Winter'Rest Farm Gluten Free Chocolate Cake

1 15- 16 ounce can pumpkin puree
2 cups unsweetened applesauce
2 cups sugar (I used white, but brown would also be fine)
2 tsp pure vanilla extract
6 whole eggs
2 tsp baking powder
1 cup cocoa powder
1 cup Buckwheat flour
1 cup semi-sweet chocolate chips

Mix the first 4 ingredients and blend well. Add the baking powder, cocoa powder and Buckwheat flour (be careful here, the cocoa and the Buckwheat flour are very powdery, so you may want to cover your mixer for the first few seconds of mixing). Add the chocolate chips and finish mixing, scraping down the sides of the mixer. Pour into an 8" cake pan that has been prepared with pan spray. Bake at 325 for 60 minutes or until a skewer inserted comes out clean. This batter does not rise very much.

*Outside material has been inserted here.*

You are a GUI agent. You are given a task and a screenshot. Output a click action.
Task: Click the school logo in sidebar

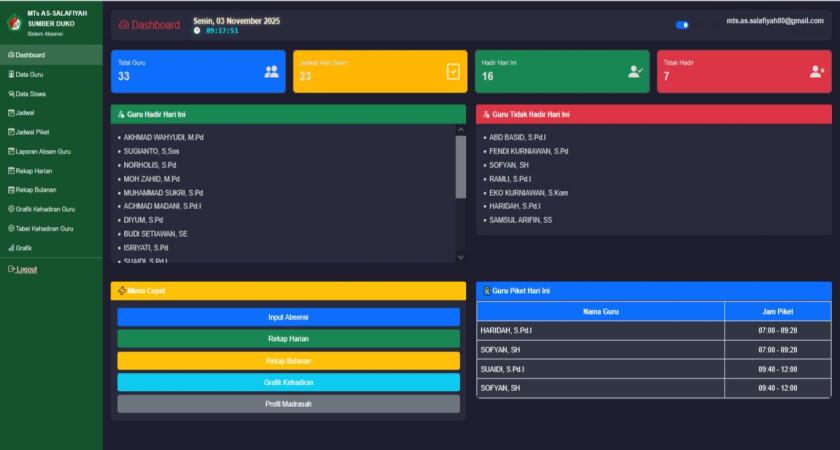[13, 22]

I frosted this cake with vanilla buttercream (also gluten-free, obviously):

1   2 pound  bag of 10X sugar
4 oz. salted butter
2 tsp pure vanilla extract
1/2 cup whole milk

Beat the butter til soft. Add the powdered sugar and vanilla. Mix til crumbly, then add the milk. If the buttercream is too stiff, add more milk in small increments. Continue to beat for an additional 5-7 minutes til the buttercream is pale in color.

Try playing around with buckwheat and see what you can do with this very interesting and healthy food product. Substitute all-purpose flour with Buckwheat flour and see what happens! Have fun!